* **Instructions for the task**: Write out every record below exactly, so that nothing differs from what is shown.

Segment Open

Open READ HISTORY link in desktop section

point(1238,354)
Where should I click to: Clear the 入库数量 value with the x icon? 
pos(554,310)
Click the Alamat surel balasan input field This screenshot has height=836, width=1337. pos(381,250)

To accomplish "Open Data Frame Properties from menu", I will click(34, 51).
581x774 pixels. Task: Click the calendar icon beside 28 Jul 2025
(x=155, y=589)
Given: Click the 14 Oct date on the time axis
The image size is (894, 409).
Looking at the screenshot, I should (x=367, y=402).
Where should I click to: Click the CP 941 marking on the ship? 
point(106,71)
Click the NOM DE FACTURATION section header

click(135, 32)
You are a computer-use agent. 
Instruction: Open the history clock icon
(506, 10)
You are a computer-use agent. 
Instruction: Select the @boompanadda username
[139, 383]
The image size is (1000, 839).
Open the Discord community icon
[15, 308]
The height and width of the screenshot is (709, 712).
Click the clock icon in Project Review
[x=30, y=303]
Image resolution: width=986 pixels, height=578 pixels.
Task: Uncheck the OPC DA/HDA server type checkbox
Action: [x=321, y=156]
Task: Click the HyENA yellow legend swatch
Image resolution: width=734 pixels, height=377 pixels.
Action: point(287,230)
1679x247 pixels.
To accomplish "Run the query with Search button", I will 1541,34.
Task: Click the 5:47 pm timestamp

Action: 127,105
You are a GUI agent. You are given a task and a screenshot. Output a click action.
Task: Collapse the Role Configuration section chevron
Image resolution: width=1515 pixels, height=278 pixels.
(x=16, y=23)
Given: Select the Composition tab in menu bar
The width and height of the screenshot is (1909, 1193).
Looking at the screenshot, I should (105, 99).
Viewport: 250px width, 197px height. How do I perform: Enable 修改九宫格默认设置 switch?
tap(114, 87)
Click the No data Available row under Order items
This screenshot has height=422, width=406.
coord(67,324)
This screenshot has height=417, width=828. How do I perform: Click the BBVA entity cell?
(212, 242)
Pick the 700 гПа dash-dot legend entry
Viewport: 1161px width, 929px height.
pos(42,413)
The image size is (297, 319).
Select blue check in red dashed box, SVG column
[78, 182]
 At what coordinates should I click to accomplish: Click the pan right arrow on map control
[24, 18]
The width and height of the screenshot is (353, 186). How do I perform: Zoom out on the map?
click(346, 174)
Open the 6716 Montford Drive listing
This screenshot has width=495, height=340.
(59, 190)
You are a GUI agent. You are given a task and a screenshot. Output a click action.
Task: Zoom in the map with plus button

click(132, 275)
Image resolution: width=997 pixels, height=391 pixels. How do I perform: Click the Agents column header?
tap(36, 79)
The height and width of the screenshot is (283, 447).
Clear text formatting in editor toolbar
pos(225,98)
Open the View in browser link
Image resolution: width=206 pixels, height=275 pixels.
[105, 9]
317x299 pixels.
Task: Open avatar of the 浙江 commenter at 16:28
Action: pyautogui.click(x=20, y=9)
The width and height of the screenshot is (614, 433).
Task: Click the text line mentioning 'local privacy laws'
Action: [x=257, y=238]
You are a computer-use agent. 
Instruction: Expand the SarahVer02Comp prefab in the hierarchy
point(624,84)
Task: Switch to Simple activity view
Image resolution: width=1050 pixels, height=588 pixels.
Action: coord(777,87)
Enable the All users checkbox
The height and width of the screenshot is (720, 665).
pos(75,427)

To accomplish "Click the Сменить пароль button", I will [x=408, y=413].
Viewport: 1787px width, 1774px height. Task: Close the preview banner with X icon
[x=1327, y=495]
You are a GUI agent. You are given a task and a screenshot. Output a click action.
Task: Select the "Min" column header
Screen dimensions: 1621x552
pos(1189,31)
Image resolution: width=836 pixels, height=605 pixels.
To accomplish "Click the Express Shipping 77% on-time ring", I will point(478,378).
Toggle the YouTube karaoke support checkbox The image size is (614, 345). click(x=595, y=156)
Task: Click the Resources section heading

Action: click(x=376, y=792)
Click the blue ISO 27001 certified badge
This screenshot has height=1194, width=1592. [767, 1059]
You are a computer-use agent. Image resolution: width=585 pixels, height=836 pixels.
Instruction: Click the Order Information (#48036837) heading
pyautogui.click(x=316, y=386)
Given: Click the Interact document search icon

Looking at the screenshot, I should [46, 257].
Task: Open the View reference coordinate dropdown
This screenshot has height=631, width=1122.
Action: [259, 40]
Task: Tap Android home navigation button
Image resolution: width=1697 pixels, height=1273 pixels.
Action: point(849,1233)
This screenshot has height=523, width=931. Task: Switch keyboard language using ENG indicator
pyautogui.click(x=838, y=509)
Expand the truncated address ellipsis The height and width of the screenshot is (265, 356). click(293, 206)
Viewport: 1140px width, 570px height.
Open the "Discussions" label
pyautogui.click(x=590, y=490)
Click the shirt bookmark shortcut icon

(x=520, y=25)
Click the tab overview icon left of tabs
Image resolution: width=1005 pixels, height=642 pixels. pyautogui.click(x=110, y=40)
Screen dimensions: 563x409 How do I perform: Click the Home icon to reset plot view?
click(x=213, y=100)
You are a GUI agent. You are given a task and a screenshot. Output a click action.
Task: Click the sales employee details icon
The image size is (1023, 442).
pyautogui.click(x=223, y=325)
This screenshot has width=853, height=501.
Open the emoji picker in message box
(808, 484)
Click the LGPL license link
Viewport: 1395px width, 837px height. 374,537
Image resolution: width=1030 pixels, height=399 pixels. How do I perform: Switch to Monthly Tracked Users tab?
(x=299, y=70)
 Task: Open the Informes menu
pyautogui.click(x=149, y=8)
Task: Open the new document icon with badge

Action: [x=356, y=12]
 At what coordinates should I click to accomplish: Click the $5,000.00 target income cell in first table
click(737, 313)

Segment Closed

* **Response area**:
Open READ HISTORY link in desktop section

point(1238,354)
Where should I click to: Clear the 入库数量 value with the x icon? 
pos(554,310)
Click the Alamat surel balasan input field This screenshot has height=836, width=1337. pos(381,250)

To accomplish "Open Data Frame Properties from menu", I will click(34, 51).
581x774 pixels. Task: Click the calendar icon beside 28 Jul 2025
(x=155, y=589)
Given: Click the 14 Oct date on the time axis
The image size is (894, 409).
Looking at the screenshot, I should (x=367, y=402).
Where should I click to: Click the CP 941 marking on the ship? 
point(106,71)
Click the NOM DE FACTURATION section header

click(135, 32)
You are a computer-use agent. 
Instruction: Open the history clock icon
(506, 10)
You are a computer-use agent. 
Instruction: Select the @boompanadda username
[139, 383]
The image size is (1000, 839).
Open the Discord community icon
[15, 308]
The height and width of the screenshot is (709, 712).
Click the clock icon in Project Review
[x=30, y=303]
Image resolution: width=986 pixels, height=578 pixels.
Task: Uncheck the OPC DA/HDA server type checkbox
Action: [x=321, y=156]
Task: Click the HyENA yellow legend swatch
Image resolution: width=734 pixels, height=377 pixels.
Action: point(287,230)
1679x247 pixels.
To accomplish "Run the query with Search button", I will 1541,34.
Task: Click the 5:47 pm timestamp

Action: 127,105
You are a GUI agent. You are given a task and a screenshot. Output a click action.
Task: Collapse the Role Configuration section chevron
Image resolution: width=1515 pixels, height=278 pixels.
(x=16, y=23)
Given: Select the Composition tab in menu bar
The width and height of the screenshot is (1909, 1193).
Looking at the screenshot, I should (105, 99).
Viewport: 250px width, 197px height. How do I perform: Enable 修改九宫格默认设置 switch?
tap(114, 87)
Click the No data Available row under Order items
This screenshot has height=422, width=406.
coord(67,324)
This screenshot has height=417, width=828. How do I perform: Click the BBVA entity cell?
(212, 242)
Pick the 700 гПа dash-dot legend entry
Viewport: 1161px width, 929px height.
pos(42,413)
The image size is (297, 319).
Select blue check in red dashed box, SVG column
[78, 182]
 At what coordinates should I click to accomplish: Click the pan right arrow on map control
[24, 18]
The width and height of the screenshot is (353, 186). How do I perform: Zoom out on the map?
click(346, 174)
Open the 6716 Montford Drive listing
This screenshot has width=495, height=340.
(59, 190)
You are a GUI agent. You are given a task and a screenshot. Output a click action.
Task: Zoom in the map with plus button

click(132, 275)
Image resolution: width=997 pixels, height=391 pixels. How do I perform: Click the Agents column header?
tap(36, 79)
The height and width of the screenshot is (283, 447).
Clear text formatting in editor toolbar
pos(225,98)
Open the View in browser link
Image resolution: width=206 pixels, height=275 pixels.
[105, 9]
317x299 pixels.
Task: Open avatar of the 浙江 commenter at 16:28
Action: pyautogui.click(x=20, y=9)
The width and height of the screenshot is (614, 433).
Task: Click the text line mentioning 'local privacy laws'
Action: [x=257, y=238]
You are a computer-use agent. 
Instruction: Expand the SarahVer02Comp prefab in the hierarchy
point(624,84)
Task: Switch to Simple activity view
Image resolution: width=1050 pixels, height=588 pixels.
Action: coord(777,87)
Enable the All users checkbox
The height and width of the screenshot is (720, 665).
pos(75,427)

To accomplish "Click the Сменить пароль button", I will [x=408, y=413].
Viewport: 1787px width, 1774px height. Task: Close the preview banner with X icon
[x=1327, y=495]
You are a GUI agent. You are given a task and a screenshot. Output a click action.
Task: Select the "Min" column header
Screen dimensions: 1621x552
pos(1189,31)
Image resolution: width=836 pixels, height=605 pixels.
To accomplish "Click the Express Shipping 77% on-time ring", I will point(478,378).
Toggle the YouTube karaoke support checkbox The image size is (614, 345). click(x=595, y=156)
Task: Click the Resources section heading

Action: click(x=376, y=792)
Click the blue ISO 27001 certified badge
This screenshot has height=1194, width=1592. [767, 1059]
You are a computer-use agent. Image resolution: width=585 pixels, height=836 pixels.
Instruction: Click the Order Information (#48036837) heading
pyautogui.click(x=316, y=386)
Given: Click the Interact document search icon

Looking at the screenshot, I should [46, 257].
Task: Open the View reference coordinate dropdown
This screenshot has height=631, width=1122.
Action: [259, 40]
Task: Tap Android home navigation button
Image resolution: width=1697 pixels, height=1273 pixels.
Action: point(849,1233)
This screenshot has height=523, width=931. Task: Switch keyboard language using ENG indicator
pyautogui.click(x=838, y=509)
Expand the truncated address ellipsis The height and width of the screenshot is (265, 356). click(293, 206)
Viewport: 1140px width, 570px height.
Open the "Discussions" label
pyautogui.click(x=590, y=490)
Click the shirt bookmark shortcut icon

(x=520, y=25)
Click the tab overview icon left of tabs
Image resolution: width=1005 pixels, height=642 pixels. pyautogui.click(x=110, y=40)
Screen dimensions: 563x409 How do I perform: Click the Home icon to reset plot view?
click(x=213, y=100)
You are a GUI agent. You are given a task and a screenshot. Output a click action.
Task: Click the sales employee details icon
The image size is (1023, 442).
pyautogui.click(x=223, y=325)
This screenshot has width=853, height=501.
Open the emoji picker in message box
(808, 484)
Click the LGPL license link
Viewport: 1395px width, 837px height. 374,537
Image resolution: width=1030 pixels, height=399 pixels. How do I perform: Switch to Monthly Tracked Users tab?
(x=299, y=70)
 Task: Open the Informes menu
pyautogui.click(x=149, y=8)
Task: Open the new document icon with badge

Action: [x=356, y=12]
 At what coordinates should I click to accomplish: Click the $5,000.00 target income cell in first table
click(737, 313)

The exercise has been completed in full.